Can you restate the lines of the entries below, word for word, from the first one through the line that includes "You are a GUI"?

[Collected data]
++++++++++++++++++++

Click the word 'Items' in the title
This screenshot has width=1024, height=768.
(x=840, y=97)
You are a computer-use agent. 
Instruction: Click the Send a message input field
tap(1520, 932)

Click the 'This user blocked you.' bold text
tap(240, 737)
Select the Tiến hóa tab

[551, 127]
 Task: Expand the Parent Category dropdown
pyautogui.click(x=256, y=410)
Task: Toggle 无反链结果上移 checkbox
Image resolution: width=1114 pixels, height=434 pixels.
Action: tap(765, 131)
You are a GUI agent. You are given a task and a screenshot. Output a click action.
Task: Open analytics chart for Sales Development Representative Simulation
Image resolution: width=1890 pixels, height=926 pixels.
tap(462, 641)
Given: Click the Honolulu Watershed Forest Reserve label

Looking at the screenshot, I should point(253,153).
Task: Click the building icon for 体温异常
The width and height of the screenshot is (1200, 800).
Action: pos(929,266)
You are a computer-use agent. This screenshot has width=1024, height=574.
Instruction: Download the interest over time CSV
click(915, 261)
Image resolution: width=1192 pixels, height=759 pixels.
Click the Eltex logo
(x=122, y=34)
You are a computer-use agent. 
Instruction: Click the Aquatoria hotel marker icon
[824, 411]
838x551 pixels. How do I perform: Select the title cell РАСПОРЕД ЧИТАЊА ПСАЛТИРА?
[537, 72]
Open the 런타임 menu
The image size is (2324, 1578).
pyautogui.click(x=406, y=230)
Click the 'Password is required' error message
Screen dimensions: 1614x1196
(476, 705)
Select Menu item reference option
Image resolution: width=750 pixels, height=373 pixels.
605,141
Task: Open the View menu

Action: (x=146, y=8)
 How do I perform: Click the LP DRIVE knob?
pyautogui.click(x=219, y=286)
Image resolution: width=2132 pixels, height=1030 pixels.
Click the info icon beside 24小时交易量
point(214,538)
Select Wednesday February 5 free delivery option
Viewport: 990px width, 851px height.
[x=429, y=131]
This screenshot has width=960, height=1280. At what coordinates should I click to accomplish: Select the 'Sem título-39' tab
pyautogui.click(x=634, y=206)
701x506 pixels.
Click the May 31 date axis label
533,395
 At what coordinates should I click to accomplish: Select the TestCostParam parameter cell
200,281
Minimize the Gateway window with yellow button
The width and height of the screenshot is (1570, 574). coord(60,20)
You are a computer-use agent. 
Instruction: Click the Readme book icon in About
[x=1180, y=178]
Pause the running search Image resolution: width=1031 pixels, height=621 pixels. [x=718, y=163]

++++++++++++++++++++

- _SOLVED EXERCISE_
Click the word 'Items' in the title
This screenshot has width=1024, height=768.
(x=840, y=97)
You are a computer-use agent. 
Instruction: Click the Send a message input field
tap(1520, 932)

Click the 'This user blocked you.' bold text
tap(240, 737)
Select the Tiến hóa tab

[551, 127]
 Task: Expand the Parent Category dropdown
pyautogui.click(x=256, y=410)
Task: Toggle 无反链结果上移 checkbox
Image resolution: width=1114 pixels, height=434 pixels.
Action: tap(765, 131)
You are a GUI agent. You are given a task and a screenshot. Output a click action.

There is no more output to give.